= The problem =
Extract every line in the entries below that contains the string "corner".

===== Extracted records =====

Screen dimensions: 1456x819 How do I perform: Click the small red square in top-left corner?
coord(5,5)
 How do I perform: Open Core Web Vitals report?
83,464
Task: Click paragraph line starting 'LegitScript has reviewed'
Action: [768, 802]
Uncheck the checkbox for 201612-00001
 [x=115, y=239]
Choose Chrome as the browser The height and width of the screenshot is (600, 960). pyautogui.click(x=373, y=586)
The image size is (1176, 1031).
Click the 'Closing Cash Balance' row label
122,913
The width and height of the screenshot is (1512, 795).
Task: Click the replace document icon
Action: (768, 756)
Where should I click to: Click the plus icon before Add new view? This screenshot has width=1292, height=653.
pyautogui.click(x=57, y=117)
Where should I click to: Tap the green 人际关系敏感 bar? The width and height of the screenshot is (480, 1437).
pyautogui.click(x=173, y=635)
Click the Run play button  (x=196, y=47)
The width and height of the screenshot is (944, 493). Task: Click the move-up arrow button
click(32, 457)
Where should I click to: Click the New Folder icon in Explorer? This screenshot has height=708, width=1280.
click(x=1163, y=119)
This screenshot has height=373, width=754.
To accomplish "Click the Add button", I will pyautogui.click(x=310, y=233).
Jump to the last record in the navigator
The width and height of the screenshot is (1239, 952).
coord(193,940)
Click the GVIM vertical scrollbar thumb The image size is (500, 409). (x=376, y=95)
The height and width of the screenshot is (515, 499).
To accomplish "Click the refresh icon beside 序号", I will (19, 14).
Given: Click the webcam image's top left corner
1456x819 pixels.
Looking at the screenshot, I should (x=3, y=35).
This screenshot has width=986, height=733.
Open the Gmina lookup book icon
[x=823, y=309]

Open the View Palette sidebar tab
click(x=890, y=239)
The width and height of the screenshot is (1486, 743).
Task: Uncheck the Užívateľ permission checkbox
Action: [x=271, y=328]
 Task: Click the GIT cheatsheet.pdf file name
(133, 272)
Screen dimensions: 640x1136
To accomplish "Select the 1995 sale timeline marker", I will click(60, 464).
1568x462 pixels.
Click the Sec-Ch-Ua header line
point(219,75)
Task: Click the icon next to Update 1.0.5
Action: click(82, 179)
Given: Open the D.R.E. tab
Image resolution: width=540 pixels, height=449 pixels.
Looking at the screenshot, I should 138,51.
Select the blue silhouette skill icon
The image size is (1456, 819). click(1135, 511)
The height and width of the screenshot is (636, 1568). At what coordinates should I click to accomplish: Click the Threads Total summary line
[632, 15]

=====

= Exercise answer =
Screen dimensions: 1456x819 How do I perform: Click the small red square in top-left corner?
Given: Click the webcam image's top left corner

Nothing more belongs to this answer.